MARCH 19, 2016 : Return to the Dark Side

With a day of rest under our belts, we woke up early like children on Christmas morning. Today we were skiing our last day of the trip and were returning to the backcountry of British Columbia accompanied by the K3 Cat Skiing guides. Our group was already outside of our rented Revelstoke home when the K3 SUVs pulled into our driveway. Once again, we were to be accompanied by three of the guides from our prior excursion, Penny, Agathe and Rich.

The drive to the K3 base camp that morning felt longer than most; it was likely the anticipation of the day ahead which we knew involved nice cold temps on a bluebird day which would make for dry snow and great visibility. We loaded our gear into the snow cat quickly and soon enough we were underway and headed once again to the North Facing aspect of the area called the Dark Side.

The cat rumbled and jerked along as we twisted and turned up a series of steep snow roads to higher elevations. Hall & Oats blared on the small stereo system we brought along and everyone had a big smile of anticipation on their face. Unlike our first warmup runs two days ago, this time we didn’t waste a moment on low angle terrain but immediately dropped into a series of steep, moderately narrow bowls, being careful as we slid over and between large cornices frozen by the early morning cold.

As before, the snow was light and deep. Skiing one at a time behind our guides, the flakes flew up from the bottoms of our skis over the knees and all of us felt that magic sensation of floating freedom that is the dream of skiing.

Many lines that day fed into diverse forests of trees where the quiet of the Monashees could truly be appreciated. Tight turns and then a series of quick roll-overs fed to a series of paths through the woods down to where the snow cat waited. Like the Hall & Oats music and songs spilling from our portable speaker, we hit repeat on the series of slopes skied that day, making our way up and around the Dark Side where there wasn’t another soul in sight for miles. In addition to some of the terrain skied during our first excursion, we explored a variety of new areas, one of which became an all time favorite of the trip. That particular run commanded A LOT of thigh-burning vertical and was an area, due to its snow stability, where we could all ski together without the terribly cautious approach taken in the steeper avalanche terrain.

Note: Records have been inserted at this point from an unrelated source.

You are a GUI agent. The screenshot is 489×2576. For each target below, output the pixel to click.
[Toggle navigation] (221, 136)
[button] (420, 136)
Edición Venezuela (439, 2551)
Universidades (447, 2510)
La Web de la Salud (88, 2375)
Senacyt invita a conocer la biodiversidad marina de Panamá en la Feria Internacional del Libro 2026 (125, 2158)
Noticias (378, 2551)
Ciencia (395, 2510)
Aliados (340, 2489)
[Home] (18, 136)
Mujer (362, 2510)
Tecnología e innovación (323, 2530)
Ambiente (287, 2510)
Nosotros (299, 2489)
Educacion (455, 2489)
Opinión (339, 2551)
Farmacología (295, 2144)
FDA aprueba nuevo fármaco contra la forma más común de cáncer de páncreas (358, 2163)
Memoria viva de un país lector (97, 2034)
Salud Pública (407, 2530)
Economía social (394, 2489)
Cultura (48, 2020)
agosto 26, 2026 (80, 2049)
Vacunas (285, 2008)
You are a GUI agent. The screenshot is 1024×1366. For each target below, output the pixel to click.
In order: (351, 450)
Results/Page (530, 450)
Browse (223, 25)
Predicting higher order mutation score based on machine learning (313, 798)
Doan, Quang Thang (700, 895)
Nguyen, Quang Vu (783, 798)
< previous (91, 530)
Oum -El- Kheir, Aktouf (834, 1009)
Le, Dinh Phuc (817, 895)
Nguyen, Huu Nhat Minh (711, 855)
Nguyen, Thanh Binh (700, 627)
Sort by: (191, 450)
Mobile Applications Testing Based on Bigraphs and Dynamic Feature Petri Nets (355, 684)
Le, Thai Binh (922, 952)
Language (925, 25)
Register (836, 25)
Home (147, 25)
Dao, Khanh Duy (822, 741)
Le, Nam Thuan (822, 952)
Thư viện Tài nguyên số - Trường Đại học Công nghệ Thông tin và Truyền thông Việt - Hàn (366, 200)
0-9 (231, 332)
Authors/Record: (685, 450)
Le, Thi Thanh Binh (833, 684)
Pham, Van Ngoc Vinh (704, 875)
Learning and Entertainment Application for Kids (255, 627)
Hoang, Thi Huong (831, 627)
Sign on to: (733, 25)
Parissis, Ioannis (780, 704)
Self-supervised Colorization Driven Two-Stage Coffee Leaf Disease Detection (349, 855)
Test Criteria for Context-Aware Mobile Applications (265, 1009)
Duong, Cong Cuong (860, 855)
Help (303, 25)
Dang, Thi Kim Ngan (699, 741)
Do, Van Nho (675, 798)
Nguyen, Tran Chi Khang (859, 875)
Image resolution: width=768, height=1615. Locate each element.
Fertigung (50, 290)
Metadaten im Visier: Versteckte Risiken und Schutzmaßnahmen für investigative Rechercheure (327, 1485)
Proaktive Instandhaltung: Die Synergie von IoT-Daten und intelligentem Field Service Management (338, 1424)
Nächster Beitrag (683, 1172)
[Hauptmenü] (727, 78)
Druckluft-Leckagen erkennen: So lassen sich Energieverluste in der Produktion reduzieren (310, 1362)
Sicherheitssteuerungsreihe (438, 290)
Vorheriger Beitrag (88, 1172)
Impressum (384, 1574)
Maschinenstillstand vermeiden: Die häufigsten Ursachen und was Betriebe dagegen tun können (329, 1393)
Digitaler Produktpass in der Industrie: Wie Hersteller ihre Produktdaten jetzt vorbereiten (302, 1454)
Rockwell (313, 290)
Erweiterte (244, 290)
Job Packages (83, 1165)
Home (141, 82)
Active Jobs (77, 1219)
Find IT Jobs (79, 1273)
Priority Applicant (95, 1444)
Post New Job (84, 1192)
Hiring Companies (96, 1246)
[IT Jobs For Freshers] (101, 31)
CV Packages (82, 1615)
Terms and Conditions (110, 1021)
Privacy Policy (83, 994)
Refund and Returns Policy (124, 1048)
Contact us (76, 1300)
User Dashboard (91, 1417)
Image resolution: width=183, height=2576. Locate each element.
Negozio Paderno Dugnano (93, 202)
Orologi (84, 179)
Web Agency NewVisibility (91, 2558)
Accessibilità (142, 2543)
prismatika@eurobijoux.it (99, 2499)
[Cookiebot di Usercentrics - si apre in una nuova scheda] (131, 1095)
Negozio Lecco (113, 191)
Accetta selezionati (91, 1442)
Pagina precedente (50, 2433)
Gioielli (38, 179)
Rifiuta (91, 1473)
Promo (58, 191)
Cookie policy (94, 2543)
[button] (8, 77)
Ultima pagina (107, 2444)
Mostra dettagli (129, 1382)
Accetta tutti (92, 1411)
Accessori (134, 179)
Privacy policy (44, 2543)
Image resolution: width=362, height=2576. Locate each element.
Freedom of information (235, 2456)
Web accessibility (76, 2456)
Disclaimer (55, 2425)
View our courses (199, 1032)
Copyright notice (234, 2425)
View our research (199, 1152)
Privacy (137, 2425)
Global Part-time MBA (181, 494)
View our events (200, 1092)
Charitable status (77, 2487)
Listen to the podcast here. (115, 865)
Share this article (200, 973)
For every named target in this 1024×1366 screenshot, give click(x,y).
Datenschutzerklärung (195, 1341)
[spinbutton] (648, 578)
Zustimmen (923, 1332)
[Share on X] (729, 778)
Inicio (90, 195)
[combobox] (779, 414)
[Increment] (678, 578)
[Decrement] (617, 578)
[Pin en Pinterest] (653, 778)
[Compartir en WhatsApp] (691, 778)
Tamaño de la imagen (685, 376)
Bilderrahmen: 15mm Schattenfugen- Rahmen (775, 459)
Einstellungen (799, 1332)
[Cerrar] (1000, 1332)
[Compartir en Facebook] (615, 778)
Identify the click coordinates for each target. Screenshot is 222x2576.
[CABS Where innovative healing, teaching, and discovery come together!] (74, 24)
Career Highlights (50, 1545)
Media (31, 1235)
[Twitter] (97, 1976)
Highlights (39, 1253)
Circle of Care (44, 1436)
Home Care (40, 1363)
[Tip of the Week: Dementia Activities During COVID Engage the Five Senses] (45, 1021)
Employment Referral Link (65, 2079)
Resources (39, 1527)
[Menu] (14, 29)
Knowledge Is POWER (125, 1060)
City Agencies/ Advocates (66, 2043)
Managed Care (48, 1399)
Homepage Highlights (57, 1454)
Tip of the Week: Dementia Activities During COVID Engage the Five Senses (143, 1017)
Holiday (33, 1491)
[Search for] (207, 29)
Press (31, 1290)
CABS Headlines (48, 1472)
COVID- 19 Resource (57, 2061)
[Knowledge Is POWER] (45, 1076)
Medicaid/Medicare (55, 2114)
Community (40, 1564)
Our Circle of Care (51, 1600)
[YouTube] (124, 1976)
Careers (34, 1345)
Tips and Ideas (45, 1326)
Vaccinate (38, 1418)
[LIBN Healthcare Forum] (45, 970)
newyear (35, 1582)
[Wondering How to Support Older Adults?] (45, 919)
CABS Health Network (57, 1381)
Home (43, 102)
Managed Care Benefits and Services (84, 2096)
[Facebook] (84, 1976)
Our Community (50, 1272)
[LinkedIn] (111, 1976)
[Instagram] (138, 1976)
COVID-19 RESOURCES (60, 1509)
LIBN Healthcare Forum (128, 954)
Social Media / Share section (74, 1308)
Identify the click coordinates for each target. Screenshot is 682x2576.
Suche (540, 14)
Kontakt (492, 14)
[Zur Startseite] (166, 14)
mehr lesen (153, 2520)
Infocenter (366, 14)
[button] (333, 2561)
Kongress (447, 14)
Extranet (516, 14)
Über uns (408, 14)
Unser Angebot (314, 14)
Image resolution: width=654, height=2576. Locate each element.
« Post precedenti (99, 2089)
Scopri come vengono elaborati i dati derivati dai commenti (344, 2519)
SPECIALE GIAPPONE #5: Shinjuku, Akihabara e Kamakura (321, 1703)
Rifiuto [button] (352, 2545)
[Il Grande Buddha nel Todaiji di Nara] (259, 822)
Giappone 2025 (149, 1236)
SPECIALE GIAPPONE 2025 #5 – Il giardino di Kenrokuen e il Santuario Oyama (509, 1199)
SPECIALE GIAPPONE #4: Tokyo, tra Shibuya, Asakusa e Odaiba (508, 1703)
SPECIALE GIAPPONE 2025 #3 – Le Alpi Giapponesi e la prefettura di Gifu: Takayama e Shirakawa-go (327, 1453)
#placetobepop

Set free by our guide Penny, this expansive bowl saw a bunch of 30 and 40-somethings transformed into a posse of boys hooting with delight in a series of criss-crossed powder tracks from top to bottom. Some of us made powder-8s, others straight lined certain sections to bring snow up to their chests while still a few even stopped from time to time, to take in the view of the mountains and to survey the bouncing, bobbing and smiling skiers below. In the midst of this scene I couldn’t help but think that Peter Pan would be proud: grownups with jobs, children and responsibilities acting exactly as they did when they were 10 or 12 years old and all because of frozen water that had fallen in the mountains.

In the midst of great skiing, fantastic camaraderie, and the wonderful up and down rhythm of the day’s events, the afternoon sun began its descent and before we knew it, the adventure was coming to a close. However, like the boys we became, we begged our guide Penny for more more run. She did what all fairy godmothers would do and granted our wish. So we had our last and final ski of the trip down the favorite pitch that had been our playground for the afternoon. Tired but utterly satisfied, we made our way to the base camp where a series of additional handshakes, hugs and pictures ensued. It was sad to be leaving but the people, places and memories of our time in Revelstoke were certainly not elements that we would easily forget.